夏の揺籠

@fulcane_lli

夏の揺籠

八月の地下鉄は、地上の太陽を吸い込んだかのように蒸していた。

扇風機の風も届かないホームで、川島は汗の滴る首筋をタオルでぬぐった。

今日も営業先から職場へ戻る途中だ。スーツの肩はまだ湿り気を帯び、右手に持ったカバンの重みが腕にずっしりとのしかかる。

もうすぐ四十に差し掛かる独身の男だが、こうして夏の地下鉄のホームで立ち尽くすと、人生の折り返し地点を静かに噛み締める気分になる。


列車が滑り込んでくる。

ドアが開くと同時に、熱気と冷気が入れ替わるように押し寄せ、川島はほっと息を吐いた。空いた座席に腰を下ろすと、揺れる車両の中で、対面に小さな揺籠があることに気づいた。
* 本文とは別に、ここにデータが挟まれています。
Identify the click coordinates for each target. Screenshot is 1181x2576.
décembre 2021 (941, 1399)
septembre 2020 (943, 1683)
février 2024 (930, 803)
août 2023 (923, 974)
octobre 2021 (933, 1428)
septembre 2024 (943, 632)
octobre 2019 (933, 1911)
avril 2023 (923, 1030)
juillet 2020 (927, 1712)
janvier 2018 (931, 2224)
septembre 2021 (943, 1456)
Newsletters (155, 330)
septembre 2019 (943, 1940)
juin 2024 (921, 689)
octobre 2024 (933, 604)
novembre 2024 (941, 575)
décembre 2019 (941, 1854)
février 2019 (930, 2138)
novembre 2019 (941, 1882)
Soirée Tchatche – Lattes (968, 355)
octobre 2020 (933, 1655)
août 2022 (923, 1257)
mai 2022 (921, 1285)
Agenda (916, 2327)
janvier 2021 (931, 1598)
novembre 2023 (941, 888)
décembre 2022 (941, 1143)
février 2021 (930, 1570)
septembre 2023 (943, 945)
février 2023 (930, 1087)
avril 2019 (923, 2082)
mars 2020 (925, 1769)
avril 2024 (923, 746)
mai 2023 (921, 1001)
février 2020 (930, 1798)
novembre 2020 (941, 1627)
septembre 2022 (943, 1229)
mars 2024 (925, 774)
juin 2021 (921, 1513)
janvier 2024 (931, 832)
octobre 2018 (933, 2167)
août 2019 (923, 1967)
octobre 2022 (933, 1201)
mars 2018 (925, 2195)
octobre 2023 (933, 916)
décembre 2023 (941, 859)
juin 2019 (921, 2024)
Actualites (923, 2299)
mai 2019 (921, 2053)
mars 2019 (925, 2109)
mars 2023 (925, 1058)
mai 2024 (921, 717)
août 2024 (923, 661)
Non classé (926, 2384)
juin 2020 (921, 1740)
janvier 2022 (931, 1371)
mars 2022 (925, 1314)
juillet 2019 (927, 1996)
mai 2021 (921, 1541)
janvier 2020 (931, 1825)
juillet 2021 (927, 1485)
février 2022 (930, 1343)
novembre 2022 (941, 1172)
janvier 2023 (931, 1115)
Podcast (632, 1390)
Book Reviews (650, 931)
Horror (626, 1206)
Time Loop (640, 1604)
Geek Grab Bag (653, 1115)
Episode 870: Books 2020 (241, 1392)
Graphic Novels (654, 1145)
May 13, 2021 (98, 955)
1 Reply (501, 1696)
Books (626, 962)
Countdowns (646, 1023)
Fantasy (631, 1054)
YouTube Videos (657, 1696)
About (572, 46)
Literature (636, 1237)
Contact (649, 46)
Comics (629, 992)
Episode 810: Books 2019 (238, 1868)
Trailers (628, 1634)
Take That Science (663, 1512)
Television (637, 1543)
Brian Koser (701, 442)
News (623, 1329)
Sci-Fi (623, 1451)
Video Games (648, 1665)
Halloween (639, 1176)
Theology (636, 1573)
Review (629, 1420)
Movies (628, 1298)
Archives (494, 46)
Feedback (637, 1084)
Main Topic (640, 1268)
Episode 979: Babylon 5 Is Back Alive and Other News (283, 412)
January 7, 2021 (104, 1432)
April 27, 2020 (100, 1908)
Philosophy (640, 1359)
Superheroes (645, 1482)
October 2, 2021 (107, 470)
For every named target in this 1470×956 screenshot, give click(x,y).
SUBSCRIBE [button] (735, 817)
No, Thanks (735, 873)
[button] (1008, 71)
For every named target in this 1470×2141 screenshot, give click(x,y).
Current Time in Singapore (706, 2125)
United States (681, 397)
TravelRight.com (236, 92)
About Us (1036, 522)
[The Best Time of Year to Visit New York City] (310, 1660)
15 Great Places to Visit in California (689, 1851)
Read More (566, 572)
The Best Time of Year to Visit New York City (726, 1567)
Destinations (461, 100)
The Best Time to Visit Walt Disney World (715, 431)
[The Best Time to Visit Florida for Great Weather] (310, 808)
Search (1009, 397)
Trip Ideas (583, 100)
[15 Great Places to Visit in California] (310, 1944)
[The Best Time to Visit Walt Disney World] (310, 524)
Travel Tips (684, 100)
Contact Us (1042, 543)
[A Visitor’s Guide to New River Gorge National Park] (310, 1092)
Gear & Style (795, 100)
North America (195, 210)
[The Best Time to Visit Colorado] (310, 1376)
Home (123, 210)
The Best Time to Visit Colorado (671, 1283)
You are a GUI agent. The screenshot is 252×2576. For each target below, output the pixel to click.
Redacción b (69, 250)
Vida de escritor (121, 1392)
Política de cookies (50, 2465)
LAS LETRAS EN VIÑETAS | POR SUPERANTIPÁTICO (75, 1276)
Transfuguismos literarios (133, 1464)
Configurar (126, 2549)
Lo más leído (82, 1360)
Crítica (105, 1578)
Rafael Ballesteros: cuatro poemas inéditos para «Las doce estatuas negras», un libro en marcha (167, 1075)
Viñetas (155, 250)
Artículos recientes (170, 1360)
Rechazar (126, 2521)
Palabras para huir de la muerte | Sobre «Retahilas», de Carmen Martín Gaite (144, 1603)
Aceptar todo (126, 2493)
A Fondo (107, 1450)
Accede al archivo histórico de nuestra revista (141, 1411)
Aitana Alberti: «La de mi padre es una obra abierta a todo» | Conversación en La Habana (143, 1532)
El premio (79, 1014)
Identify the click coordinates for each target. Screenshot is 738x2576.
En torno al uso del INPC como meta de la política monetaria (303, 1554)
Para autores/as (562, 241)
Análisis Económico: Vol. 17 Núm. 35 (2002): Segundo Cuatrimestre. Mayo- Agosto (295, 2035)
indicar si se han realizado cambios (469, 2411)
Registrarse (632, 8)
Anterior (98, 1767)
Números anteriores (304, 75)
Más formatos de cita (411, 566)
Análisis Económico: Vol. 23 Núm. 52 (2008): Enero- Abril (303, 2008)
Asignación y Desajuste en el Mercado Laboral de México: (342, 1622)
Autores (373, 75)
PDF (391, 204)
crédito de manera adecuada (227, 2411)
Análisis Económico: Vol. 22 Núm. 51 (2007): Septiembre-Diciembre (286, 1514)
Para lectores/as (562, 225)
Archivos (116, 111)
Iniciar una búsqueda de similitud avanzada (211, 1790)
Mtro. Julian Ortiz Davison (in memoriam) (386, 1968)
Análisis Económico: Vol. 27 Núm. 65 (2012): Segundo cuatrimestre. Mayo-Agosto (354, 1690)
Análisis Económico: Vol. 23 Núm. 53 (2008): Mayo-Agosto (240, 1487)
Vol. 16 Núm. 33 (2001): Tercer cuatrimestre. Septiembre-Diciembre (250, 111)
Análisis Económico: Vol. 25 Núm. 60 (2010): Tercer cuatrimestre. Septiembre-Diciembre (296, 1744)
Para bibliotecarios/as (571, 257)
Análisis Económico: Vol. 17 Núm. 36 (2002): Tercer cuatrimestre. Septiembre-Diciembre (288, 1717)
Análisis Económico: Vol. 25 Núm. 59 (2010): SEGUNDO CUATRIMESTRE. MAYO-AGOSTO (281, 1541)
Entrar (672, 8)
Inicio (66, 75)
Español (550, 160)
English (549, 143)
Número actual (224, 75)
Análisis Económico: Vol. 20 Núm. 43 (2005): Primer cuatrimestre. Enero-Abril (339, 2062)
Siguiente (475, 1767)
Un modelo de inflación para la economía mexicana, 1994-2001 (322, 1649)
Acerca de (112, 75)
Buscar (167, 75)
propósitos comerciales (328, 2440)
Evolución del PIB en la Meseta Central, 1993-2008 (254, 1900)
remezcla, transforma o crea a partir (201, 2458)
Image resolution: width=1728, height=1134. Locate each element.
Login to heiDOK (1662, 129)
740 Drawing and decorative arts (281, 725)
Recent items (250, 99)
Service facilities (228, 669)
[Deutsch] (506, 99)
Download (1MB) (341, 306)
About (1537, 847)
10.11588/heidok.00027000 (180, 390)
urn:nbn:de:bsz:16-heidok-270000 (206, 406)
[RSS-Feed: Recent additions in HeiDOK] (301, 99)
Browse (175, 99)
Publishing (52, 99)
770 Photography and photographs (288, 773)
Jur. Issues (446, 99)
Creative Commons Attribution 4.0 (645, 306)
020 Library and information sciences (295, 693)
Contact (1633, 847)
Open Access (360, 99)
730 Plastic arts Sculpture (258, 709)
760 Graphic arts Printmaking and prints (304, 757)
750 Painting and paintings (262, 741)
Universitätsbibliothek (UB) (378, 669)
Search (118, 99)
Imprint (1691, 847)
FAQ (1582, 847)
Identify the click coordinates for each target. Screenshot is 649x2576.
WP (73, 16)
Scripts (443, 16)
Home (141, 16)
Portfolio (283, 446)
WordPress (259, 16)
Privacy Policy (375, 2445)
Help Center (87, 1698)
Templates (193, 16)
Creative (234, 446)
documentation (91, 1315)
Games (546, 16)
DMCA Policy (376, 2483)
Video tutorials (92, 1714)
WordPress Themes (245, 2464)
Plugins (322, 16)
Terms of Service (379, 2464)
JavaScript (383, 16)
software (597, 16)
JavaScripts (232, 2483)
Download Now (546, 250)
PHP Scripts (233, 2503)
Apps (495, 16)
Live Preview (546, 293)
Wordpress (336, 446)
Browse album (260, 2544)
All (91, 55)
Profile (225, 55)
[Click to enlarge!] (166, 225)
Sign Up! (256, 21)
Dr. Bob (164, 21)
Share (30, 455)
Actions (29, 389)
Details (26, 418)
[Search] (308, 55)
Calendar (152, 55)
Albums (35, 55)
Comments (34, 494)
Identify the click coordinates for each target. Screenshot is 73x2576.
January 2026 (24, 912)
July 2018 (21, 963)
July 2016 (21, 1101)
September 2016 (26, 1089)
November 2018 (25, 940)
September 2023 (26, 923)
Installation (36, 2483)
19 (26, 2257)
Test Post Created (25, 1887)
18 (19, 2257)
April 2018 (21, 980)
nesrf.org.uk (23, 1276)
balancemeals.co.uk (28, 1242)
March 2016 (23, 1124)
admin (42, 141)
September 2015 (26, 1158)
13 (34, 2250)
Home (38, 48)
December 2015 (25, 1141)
ベビーカーではなく、昔の乳母車のような、布張りの揺籠だった。

こんなものを地下鉄で見かけるのは初めてだ。

揺籠の中には、赤ん坊が眠っていた。夏の光を浴びたこともないような白い肌が、規則正しく上下する。母親らしい女性は見当たらず、揺籠はぽつりと置かれているだけだった。


川島は目を逸らそうとしたが、耳に入ったのは懐かしい囁き声だった。


「まだ、眠れないの?」


声の主を探しても誰もいない。けれど次の瞬間、揺籠がかすかに揺れた。電車の揺れとは違う、子守唄のようなリズムで。


川島の胸に、忘れていた夏の日がよみがえった。

団地の四階、母の細い腕の中で眠った午後。窓から入る蝉の声と、団扇の風。

母はもういない。十年以上前、ひとり残して逝ってしまった。


電車は静かに揺れながら、トンネル内に規則正しく流れる蛍光灯の光が、窓ガラスに暗い闇と自分の顔だけを映した。

闇の中で川島は揺籠の中を覗き込んだ。そこに眠っていたのは赤ん坊ではなく、幼い頃の自分だった。


列車が地上に出て、光が差し込んだとき、揺籠は消えていた。

残されたのは、わずかに揺れる空気と、耳の奥で響く子守唄だけ。


川島は額の汗を拭い、胸の奥でそっと呟いた。


――ありがとう。もう、大丈夫だから。


地下鉄の揺れが、夏の日差しを忘れさせるほど心地よく感じられた。